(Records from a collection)
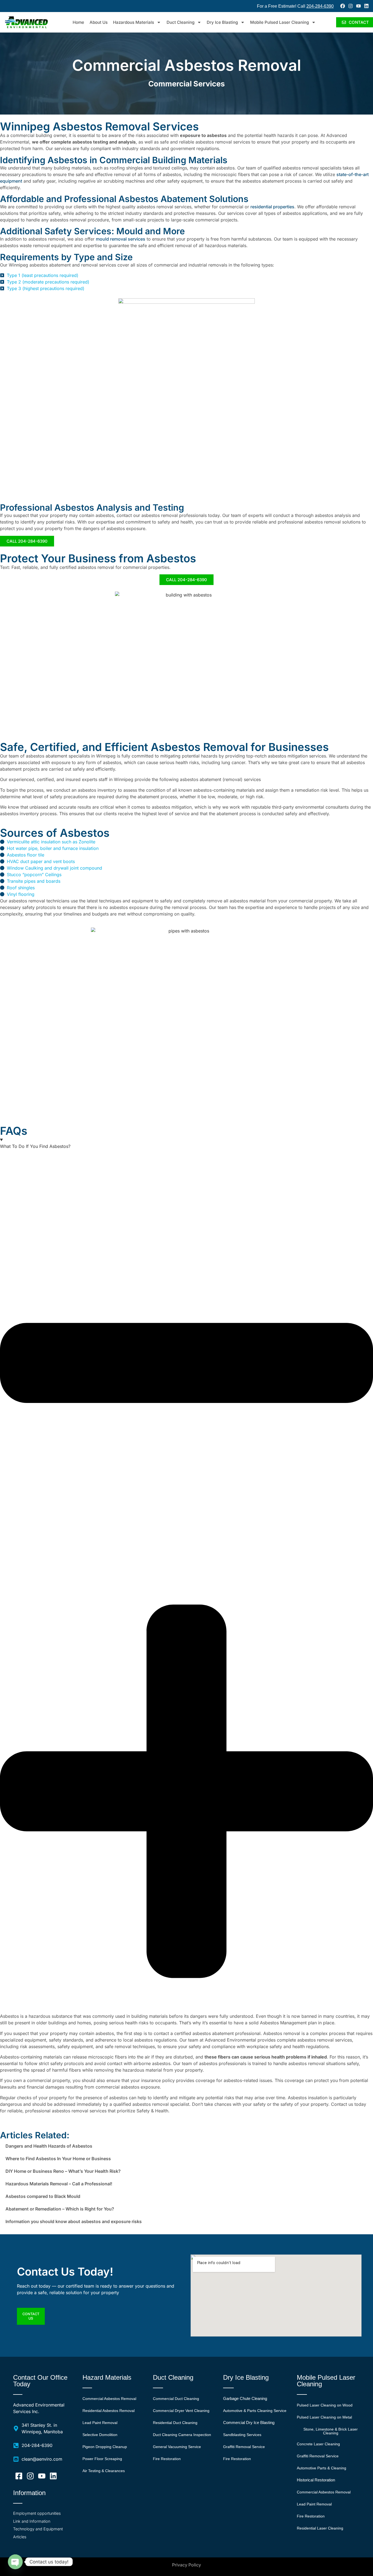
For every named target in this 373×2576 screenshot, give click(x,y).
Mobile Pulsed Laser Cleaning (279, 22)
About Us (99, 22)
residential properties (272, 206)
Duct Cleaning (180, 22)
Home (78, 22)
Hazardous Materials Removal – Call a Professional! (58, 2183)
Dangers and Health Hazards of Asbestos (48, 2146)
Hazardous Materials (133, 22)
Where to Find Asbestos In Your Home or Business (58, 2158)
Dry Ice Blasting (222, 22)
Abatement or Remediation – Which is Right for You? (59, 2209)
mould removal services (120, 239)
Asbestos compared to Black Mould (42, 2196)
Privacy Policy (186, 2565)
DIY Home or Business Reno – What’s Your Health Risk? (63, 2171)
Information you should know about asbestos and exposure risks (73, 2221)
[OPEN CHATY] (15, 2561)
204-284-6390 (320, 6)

* * *

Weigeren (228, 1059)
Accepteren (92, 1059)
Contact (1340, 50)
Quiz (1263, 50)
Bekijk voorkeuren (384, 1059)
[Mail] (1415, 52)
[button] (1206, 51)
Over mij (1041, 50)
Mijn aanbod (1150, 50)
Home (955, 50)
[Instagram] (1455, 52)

...

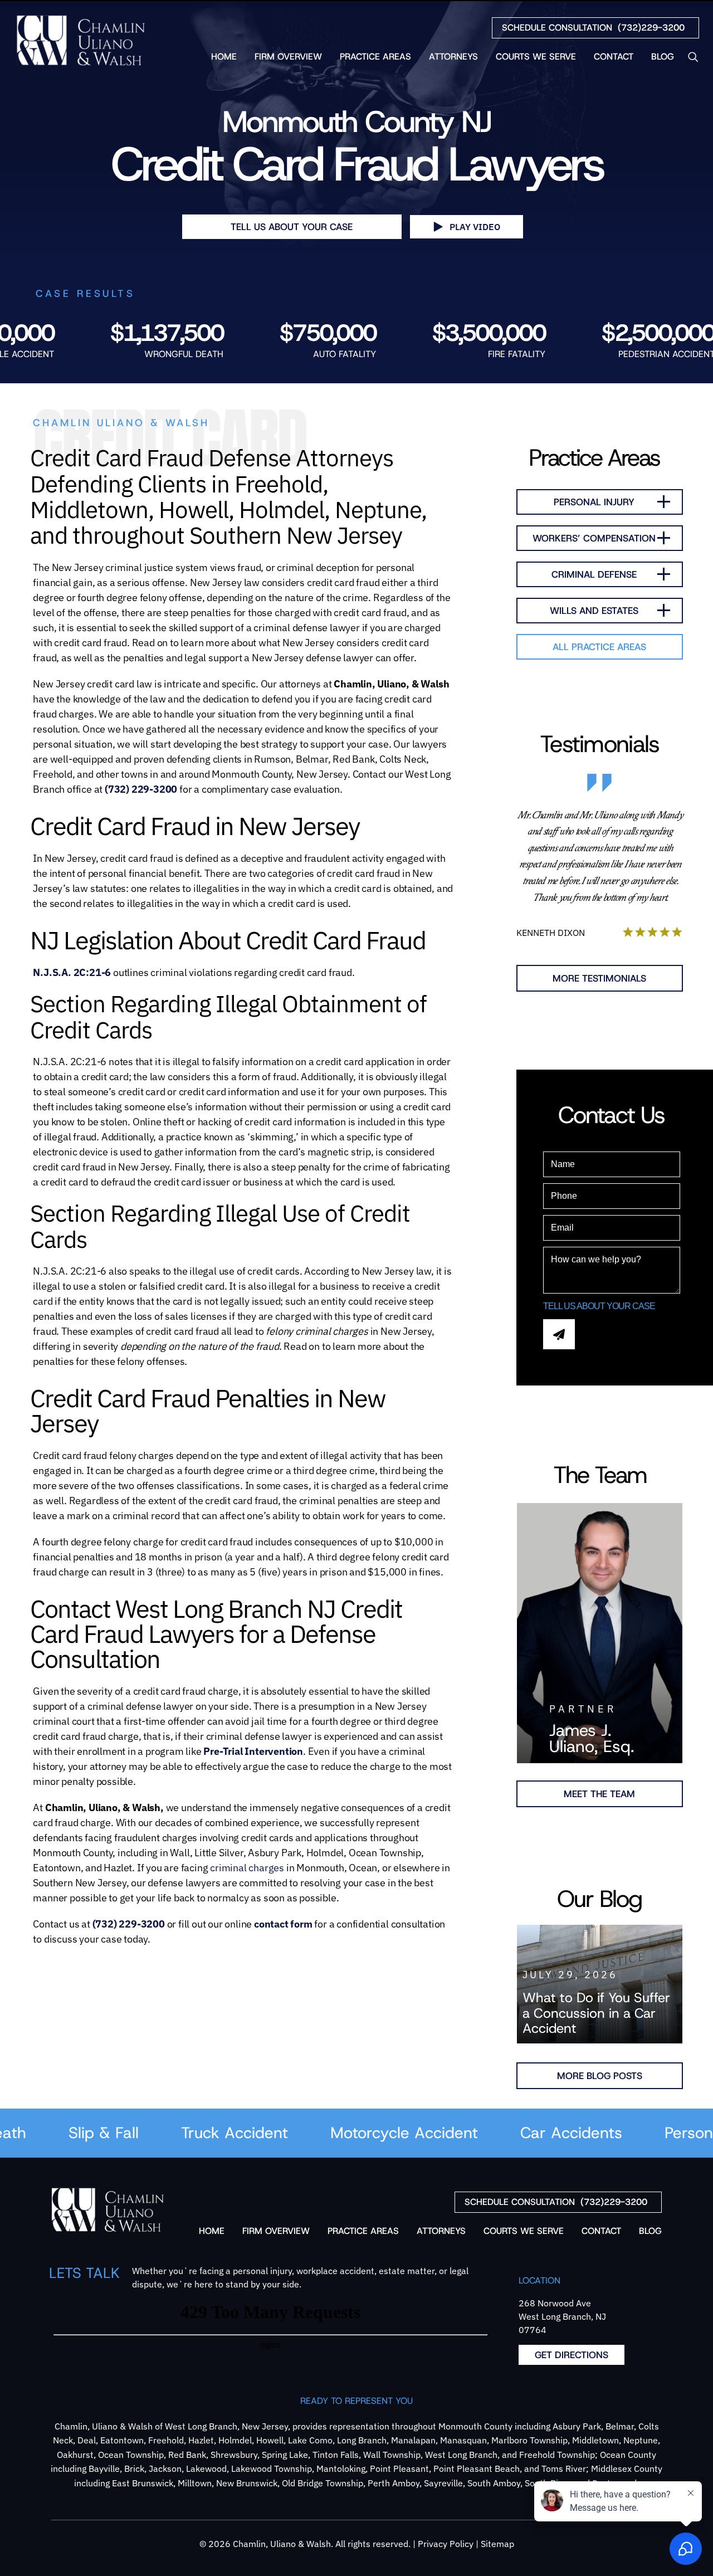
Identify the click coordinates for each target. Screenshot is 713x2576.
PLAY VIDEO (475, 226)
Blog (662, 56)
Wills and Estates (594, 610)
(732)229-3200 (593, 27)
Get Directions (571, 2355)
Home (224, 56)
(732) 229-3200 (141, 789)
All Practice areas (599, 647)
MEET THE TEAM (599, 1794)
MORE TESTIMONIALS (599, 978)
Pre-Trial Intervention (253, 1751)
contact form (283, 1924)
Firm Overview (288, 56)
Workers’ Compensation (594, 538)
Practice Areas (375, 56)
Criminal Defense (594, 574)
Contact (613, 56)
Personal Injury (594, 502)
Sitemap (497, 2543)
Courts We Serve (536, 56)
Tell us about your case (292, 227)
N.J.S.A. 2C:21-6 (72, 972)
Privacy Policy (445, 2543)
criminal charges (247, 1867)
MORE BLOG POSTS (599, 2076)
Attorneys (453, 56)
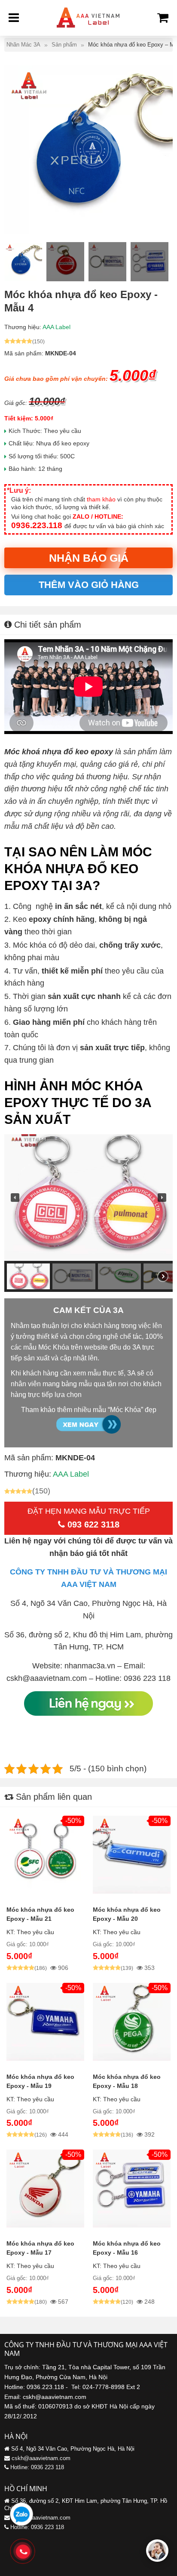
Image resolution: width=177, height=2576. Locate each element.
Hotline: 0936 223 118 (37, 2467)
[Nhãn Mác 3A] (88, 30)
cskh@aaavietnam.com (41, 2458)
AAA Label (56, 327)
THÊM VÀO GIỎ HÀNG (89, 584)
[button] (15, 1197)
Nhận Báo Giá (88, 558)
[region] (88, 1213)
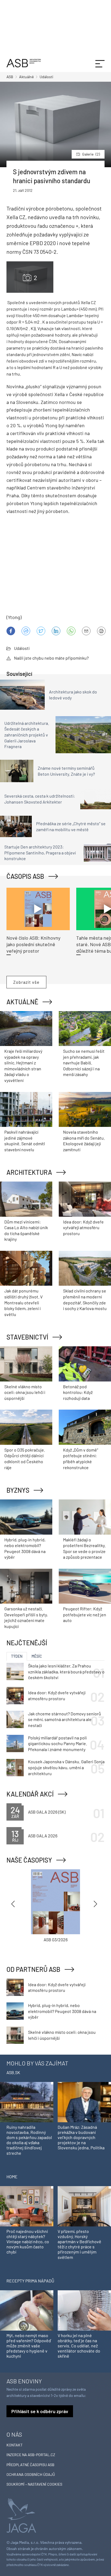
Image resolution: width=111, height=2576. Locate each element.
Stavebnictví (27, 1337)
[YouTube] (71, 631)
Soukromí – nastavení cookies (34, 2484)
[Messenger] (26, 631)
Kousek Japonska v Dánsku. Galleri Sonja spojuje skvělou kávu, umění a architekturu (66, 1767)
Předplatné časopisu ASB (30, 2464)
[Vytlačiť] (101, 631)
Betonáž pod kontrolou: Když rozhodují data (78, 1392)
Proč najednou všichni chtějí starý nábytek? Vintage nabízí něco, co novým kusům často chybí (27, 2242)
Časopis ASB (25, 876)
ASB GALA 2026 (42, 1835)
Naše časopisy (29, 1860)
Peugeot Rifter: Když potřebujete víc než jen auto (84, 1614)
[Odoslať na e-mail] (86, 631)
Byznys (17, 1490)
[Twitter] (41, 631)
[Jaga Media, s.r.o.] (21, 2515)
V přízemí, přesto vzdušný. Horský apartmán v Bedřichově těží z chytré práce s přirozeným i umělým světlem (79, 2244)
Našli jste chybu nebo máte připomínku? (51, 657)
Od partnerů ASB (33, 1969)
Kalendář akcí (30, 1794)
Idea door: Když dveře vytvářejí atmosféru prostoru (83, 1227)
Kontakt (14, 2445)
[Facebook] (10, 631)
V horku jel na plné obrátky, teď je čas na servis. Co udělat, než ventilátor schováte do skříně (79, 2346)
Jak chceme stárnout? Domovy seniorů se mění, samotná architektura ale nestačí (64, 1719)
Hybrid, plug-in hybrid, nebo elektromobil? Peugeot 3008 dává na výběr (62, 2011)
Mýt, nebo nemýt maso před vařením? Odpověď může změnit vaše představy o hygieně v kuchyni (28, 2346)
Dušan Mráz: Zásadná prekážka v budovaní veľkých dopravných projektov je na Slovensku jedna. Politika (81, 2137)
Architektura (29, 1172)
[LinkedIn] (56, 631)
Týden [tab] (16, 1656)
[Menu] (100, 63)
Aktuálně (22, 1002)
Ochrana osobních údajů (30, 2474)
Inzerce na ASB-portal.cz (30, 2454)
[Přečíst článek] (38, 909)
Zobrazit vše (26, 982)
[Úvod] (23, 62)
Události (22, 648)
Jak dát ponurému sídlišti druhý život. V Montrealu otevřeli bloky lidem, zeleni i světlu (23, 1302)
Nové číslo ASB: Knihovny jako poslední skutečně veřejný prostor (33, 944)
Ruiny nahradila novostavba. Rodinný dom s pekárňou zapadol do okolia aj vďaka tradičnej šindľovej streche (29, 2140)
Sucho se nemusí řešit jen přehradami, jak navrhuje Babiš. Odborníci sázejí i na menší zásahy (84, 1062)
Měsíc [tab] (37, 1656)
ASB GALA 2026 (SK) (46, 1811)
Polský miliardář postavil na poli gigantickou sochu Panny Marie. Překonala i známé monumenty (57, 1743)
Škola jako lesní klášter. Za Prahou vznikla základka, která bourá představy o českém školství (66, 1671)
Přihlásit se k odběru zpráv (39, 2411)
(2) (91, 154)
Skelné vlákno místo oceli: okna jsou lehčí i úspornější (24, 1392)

**REQUIRED ACTION**
Once the line with "mould removal services (120, 239)" is found in the records above, print exactly that line and every line after it through the line with "204-284-6390 (320, 6)".

**FINISHED TASK**
mould removal services (120, 239)
Asbestos compared to Black Mould (42, 2196)
Privacy Policy (186, 2565)
DIY Home or Business Reno – What’s Your Health Risk? (63, 2171)
Information you should know about asbestos and exposure risks (73, 2221)
[OPEN CHATY] (15, 2561)
204-284-6390 (320, 6)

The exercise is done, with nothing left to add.